これは、発想の転換と言うか、新しい思想と言うか
、病気、疾病に対する医学、治療のあり方を変えて行く力があります。
先に述べた局所的に診るだけでなく全身的に診るという考えと共に、
ストレスッサーという侵襲に対してアクティブかつポジティブに対応してゆく。
そのような医学が必要だという考えが誕生したわけです。
例えばリハビリテーション医学などは、その良い現われでしょう。
機能を回復することはもちろん重要な事ですが、
完全に回復しなければ別の新しい方法を考える。
新しい状況への適応方を探してゆく。
セリエは、そういう考え方を私達に教えてくれたのです。
また、健康ということが何であるか。
そういう基本的な問題を人々の目の前に叩き付けたのです。
外界からのストレスッサーから自分を守だけが健康なんじゃない。
健康とは、日々新しい環境への適応であり、その状況へのチャレンジである
。私には、セリエさんがそう言っているように思えるのです。
つまり健康とは、五体満足ならそれでいいかという問題です。
何らかの障害があったとしても、それを克服して適応していけば良いじゃないか。
完全なる健康という幻想を捨てても良いのじゃないのか。
身体には問題は無いが精神に問題があったら、
それでも良いのか。
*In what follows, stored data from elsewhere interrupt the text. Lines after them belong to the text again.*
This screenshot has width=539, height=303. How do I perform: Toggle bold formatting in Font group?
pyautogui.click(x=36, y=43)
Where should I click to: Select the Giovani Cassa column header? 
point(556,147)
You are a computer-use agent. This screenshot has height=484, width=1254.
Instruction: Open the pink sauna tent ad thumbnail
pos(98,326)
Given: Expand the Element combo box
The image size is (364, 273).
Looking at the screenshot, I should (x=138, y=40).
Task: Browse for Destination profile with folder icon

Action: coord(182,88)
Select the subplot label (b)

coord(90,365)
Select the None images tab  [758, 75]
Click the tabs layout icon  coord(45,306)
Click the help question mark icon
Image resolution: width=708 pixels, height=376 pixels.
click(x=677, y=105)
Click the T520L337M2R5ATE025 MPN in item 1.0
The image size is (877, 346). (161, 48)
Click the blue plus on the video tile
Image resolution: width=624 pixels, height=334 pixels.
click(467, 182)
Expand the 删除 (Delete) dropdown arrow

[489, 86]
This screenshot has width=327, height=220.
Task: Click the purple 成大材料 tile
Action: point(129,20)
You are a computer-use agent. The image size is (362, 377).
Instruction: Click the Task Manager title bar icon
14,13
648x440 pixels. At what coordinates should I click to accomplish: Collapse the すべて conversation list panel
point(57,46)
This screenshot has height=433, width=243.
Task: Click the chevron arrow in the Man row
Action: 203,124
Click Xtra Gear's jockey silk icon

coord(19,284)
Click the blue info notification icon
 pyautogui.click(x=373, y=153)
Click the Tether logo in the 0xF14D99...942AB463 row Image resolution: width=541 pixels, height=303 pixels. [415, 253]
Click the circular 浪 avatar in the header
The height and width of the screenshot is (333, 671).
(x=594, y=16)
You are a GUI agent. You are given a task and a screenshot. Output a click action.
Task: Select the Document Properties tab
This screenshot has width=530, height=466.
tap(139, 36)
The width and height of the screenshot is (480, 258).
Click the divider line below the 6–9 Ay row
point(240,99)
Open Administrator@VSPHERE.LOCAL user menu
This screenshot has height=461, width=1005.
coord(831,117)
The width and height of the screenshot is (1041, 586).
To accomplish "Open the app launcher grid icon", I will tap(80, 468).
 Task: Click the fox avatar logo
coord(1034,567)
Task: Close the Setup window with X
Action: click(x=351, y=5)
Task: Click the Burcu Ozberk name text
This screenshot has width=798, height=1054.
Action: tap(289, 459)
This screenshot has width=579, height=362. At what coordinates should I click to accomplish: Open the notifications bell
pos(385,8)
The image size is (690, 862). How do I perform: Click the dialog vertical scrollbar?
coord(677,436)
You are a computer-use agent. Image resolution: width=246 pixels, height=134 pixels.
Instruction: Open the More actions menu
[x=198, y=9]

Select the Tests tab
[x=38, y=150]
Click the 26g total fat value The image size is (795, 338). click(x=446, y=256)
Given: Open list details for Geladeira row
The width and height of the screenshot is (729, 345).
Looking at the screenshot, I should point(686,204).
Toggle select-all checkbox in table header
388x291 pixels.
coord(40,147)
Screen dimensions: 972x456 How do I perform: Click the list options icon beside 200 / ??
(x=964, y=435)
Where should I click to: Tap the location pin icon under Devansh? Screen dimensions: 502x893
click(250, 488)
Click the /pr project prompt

そういったことを考えさせられるわけです。
ここでは、ストレスという言葉の本来の意味をお話ししました。
しかし、現在では、医学界でも世間一般と同じように
外部からの侵襲によって生じた状態のことをストレスと呼んでいるこも事実ですし、
外部からの侵襲それ自体をストレスと呼んでいる場合もあります。
私が、ここで、お話しして分かって頂きたかったことは、
世間一般の常識が間違っているってことではなくて、
セリエさんという人が言い始めたストレスという言葉の本来の意味を知ることによって、
二つの大事な考え方が導き出されるということです。
一つは、「人を見ずに病気を診る」ということをしてはいないかということ。
もうひとつは、日々我慢の連続かもしれないが、
それは見方を変えれば日々チャレンジをして行くということであると。。